Он нерешительно взглянул на нее, потом коротко кивнул.
– Не удивляюсь, – сказала она, – но не хочу, чтобы ты сегодня ел еще. Ты съел порцию взрослого. Больше тебе не пойдет на пользу. Завтра утром, ладно? – Он понимающе кивнул.
– Еще одно, мальчик. Ты говорить умеешь?
– Да. – Голос у него ниже, чем она ожидала; в нем нет страха, только благодарность.
– Я хорошо говорю, – добавил он без дальнейших расспросов, чем удивил ее. – Мне сказали, что для своего возраста я говорю очень хорошо.
– Прекрасно. Я уже беспокоилась. – Она встала, опираясь на посох, и снова взяла его за руку. – Здесь близко.
– Что близко?
– Место, где я живу. И где отныне будешь жить ты. – Они вышли из ресторана и погрузились в влажную ночь.
– Как тебя зовут? – Мальчик спросил, не поднимая головы, поглядывая на тусклые витрины и отдельные освещенные окна. Внимательность его взгляда казалась неожиданной.
– Мастиф, –
– Я не считаю тебя уродливой, – ответил мальчик. – Ты мне кажешься красивой.
Она смотрела на его открытое детское лицо. Слабоумный, слепой? А может, слишком умный?
– Можно мне называть тебя мамой? – с надеждой спросил он, еще более смутив ее. – Ты ведь теперь моя мать, правда?
– Что-то в этом роде. Не спрашивай почему.
– Я не причиню никаких неприятностей. – Голос его вдруг зазвучал озабоченно, почти испуганно. – Я никогда никому не доставлял неприятностей, честно. Просто хотел, чтобы меня оставили в покое.
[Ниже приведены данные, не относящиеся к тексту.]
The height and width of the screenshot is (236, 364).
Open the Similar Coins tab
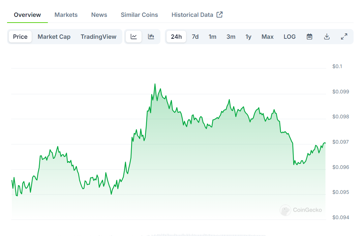pos(139,15)
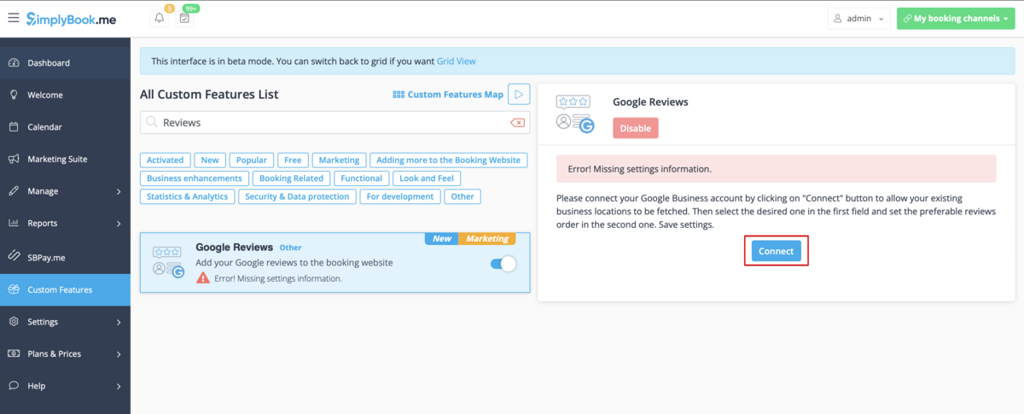Click the Reviews search input field

[333, 123]
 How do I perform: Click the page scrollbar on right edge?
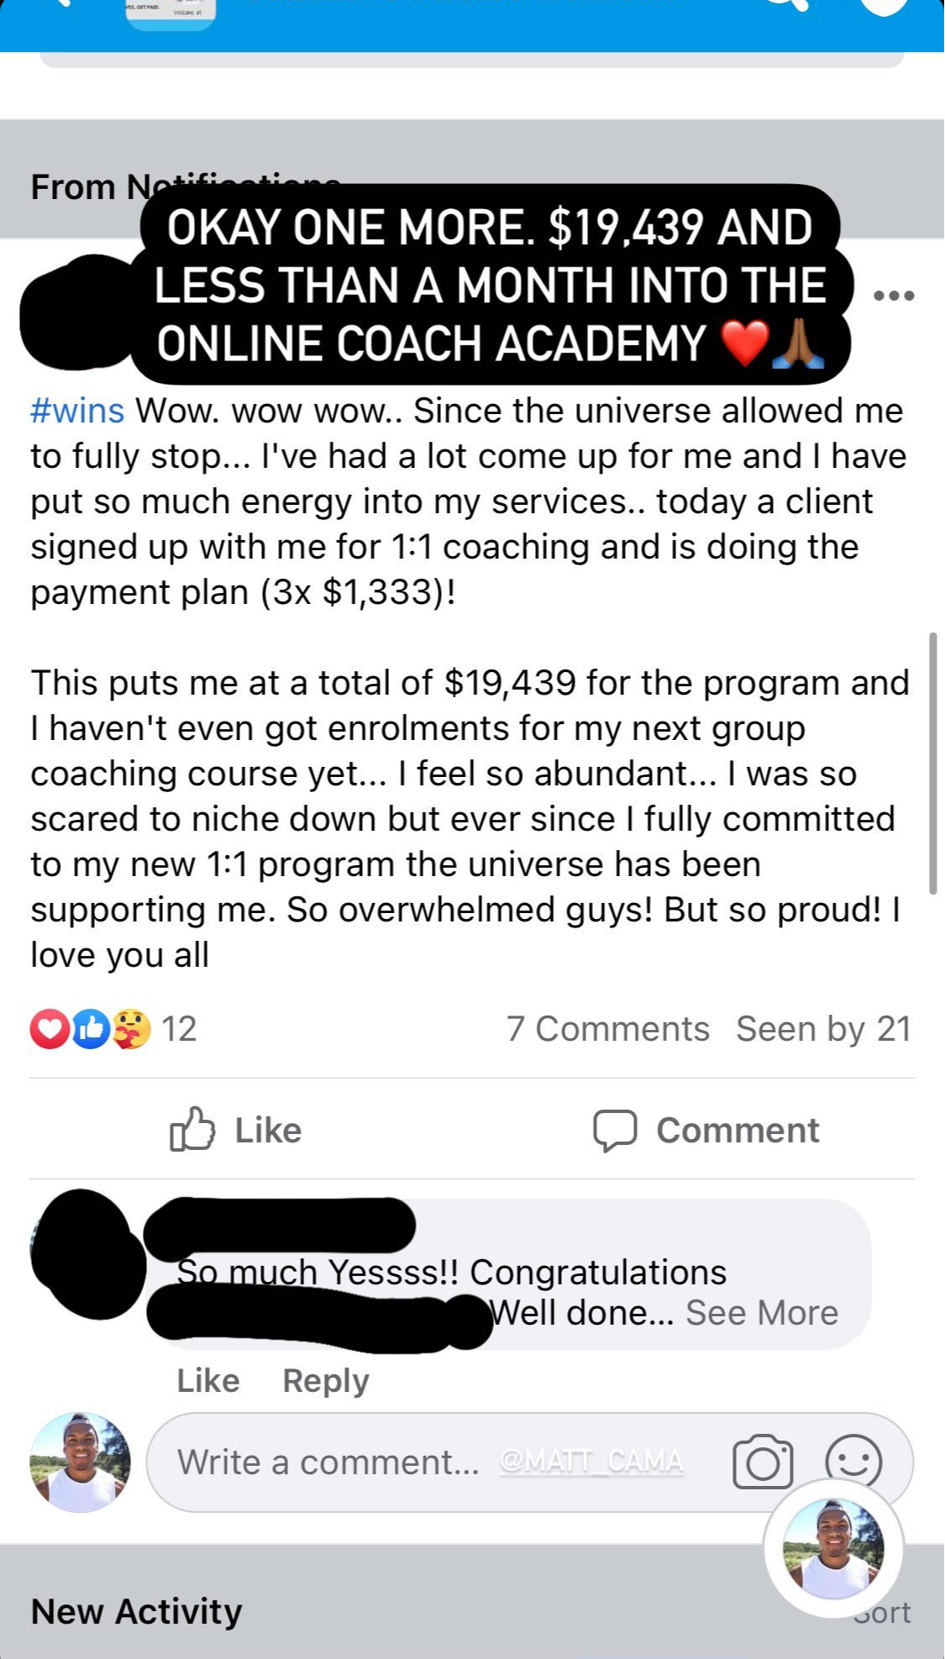click(x=932, y=764)
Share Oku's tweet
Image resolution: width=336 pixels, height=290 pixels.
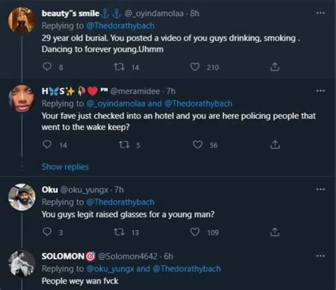click(275, 232)
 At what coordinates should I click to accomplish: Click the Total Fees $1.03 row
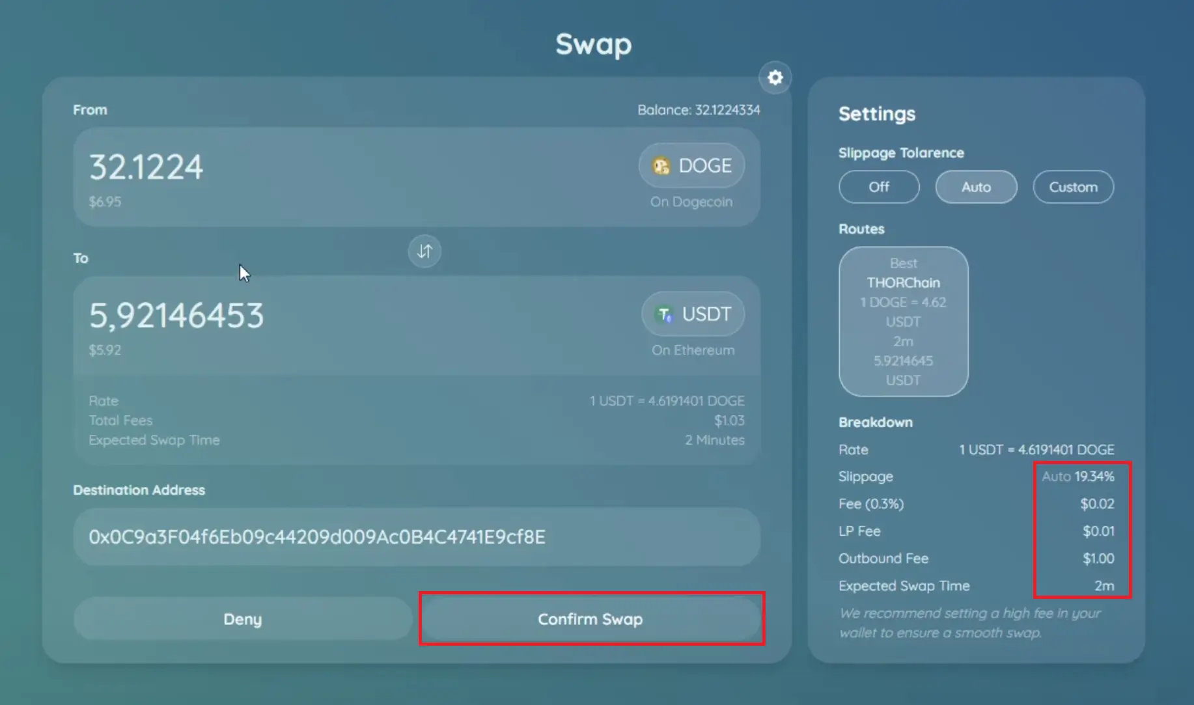pos(416,421)
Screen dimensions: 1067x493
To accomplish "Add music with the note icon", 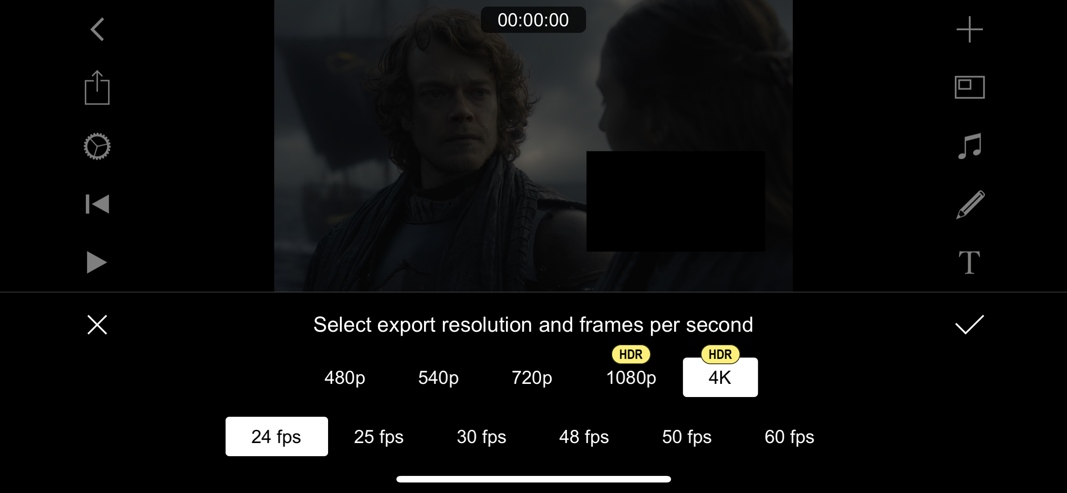I will 969,146.
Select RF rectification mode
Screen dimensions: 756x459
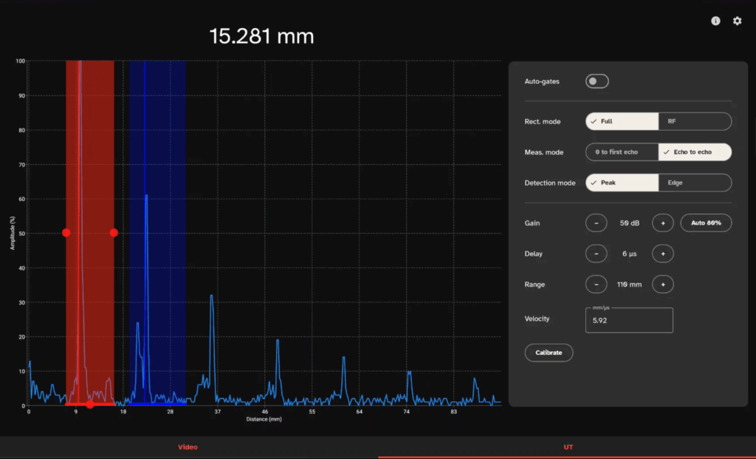(x=695, y=121)
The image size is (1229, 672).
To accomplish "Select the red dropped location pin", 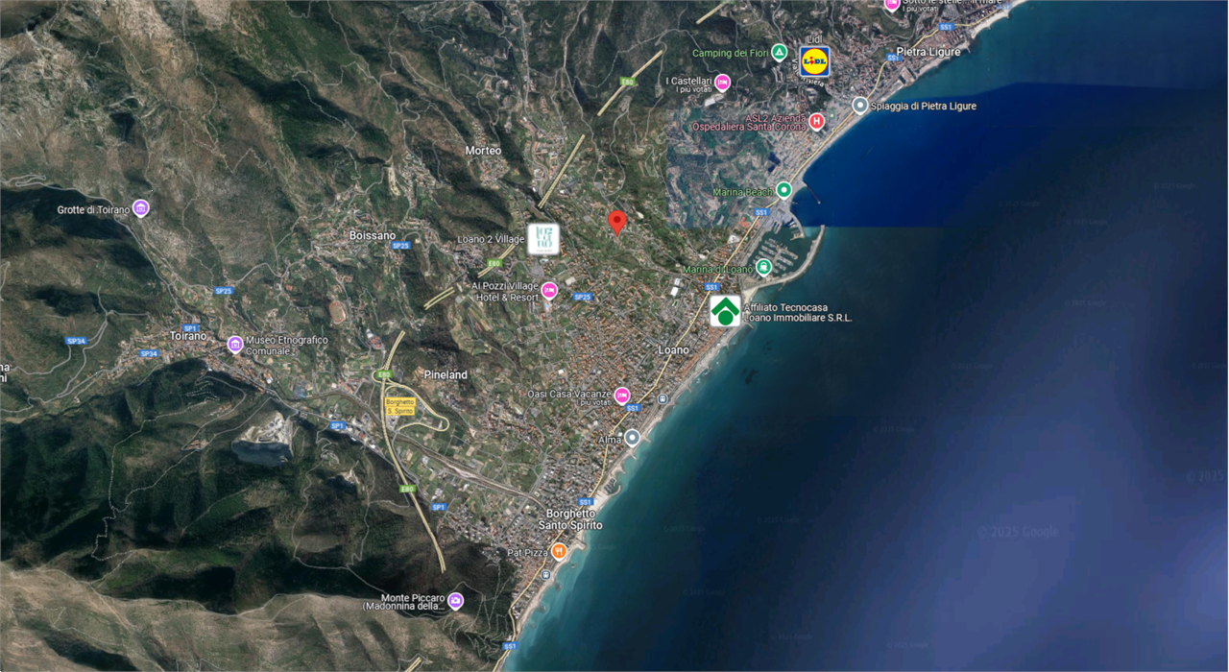I will point(618,222).
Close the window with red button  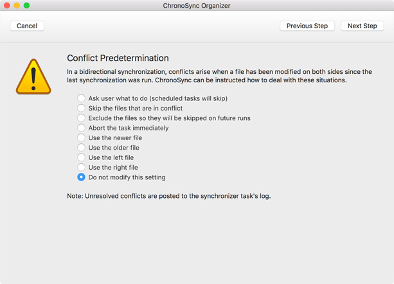pos(7,5)
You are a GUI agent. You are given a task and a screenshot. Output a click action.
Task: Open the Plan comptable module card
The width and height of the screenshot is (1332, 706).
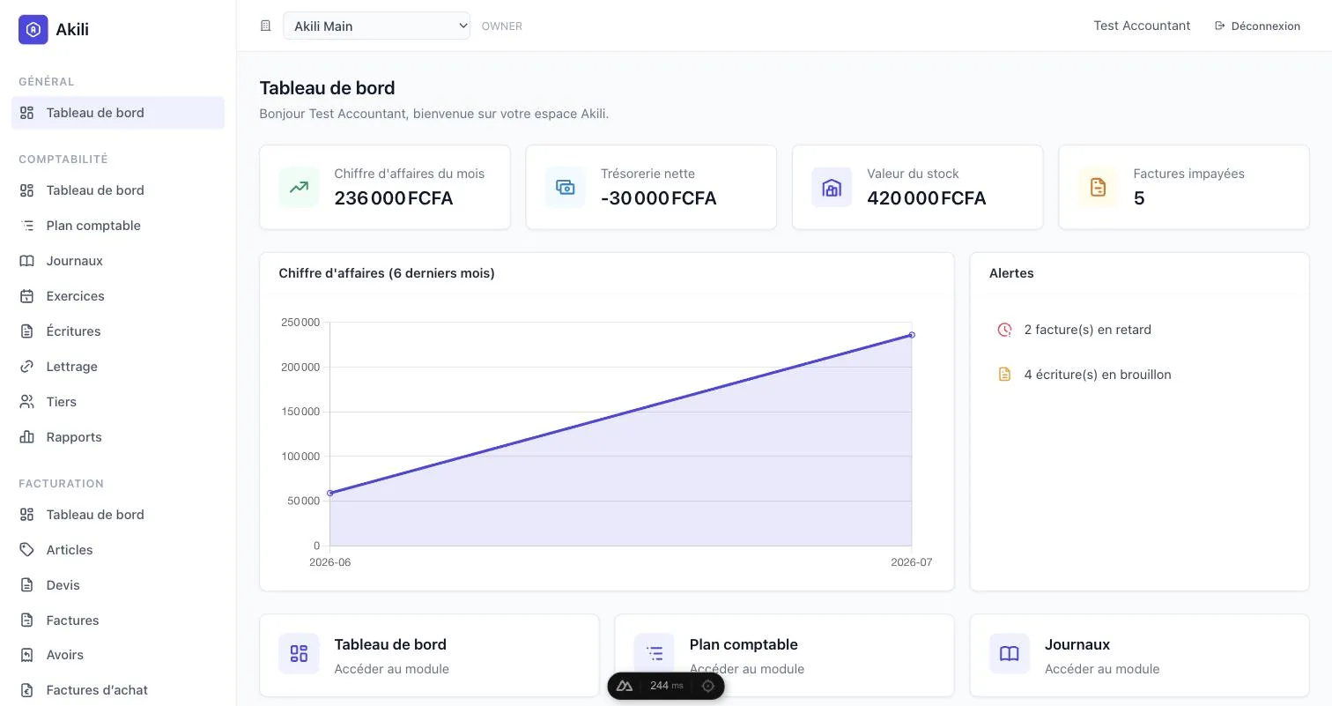[x=784, y=656]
Почему такое отчаянное признание? подумала она. И решила не расспрашивать.
– Я от тебя ничего не требую, – заверила она. – Я простая старуха и живу простой жизнью. Она мне нравится. Хорошо, если бы она и тебе понравилась.
– Хорошо, – согласился он. – Я постараюсь помочь, если смогу.
– Дьявол знает, сколько работы в магазине. Я не так гибка, как была когда-то. – Она вслух рассмеялась. – Теперь устаю задолго до полуночи. Знаешь, мне теперь нужны целых четыре часа сна. Да, думаю, ты сможешь мне помочь. Постарайся. Ты мне недешево обошелся.
– Простите, – сказал он упавшим голосом.
– Прекрати. Я этого не потреплю в своем доме.
– Я сказал: простите, что я вас расстроил.
Она раздраженно фыркнула, наклонилась, опираясь обеими руками на посох. И оказалась на уровне его глаз. Он стоял и серьезно смотрел на нее.
– Послушай меня, мальчик. Я не правительственный чиновник. Не имею ни малейшего представления, что заставило меня заплатить за тебя, но дело сделано. Я тебя не буду бить, если ты этого не заслужил. Я прослежу, чтобы ты был накормлен и достаточно тепло одет. А в ответ я требую, чтобы ты перестал говорить глупости вроде "простите". Договорились?
Ему не потребовалось много времени на размышления.
– Договорились… мама.
– Решено. – Она пожала ему руку. И это вызвало новый феномен – его первую улыбку. От улыбки его маленькое веснушчатое лицо словно засветилось, и ночь стала казаться не такой холодной.
– Пошли побыстрее, – сказала она, с трудом распрямляясь. – Не люблю задерживаться, а из тебя какой телохранитель? И никогда не станешь, судя по твоему виду. Но это не твоя вина.
– А почему так важно быть дома, когда темно? – спросил он и добавил неуверенно: – Это глупый вопрос?
– Нет, мальчик. – Она улыбнулась ему сверху вниз, продолжая ковылять по улице. – Наоборот, это умный вопрос. Важно оказаться дома в темноте, потому что чем меньше света, тем больше мертвецов. Но если ты будешь осторожен, не слишком самоуверен и изучишь темноту, то поймешь, что иногда она может стать не только врагом, но и другом.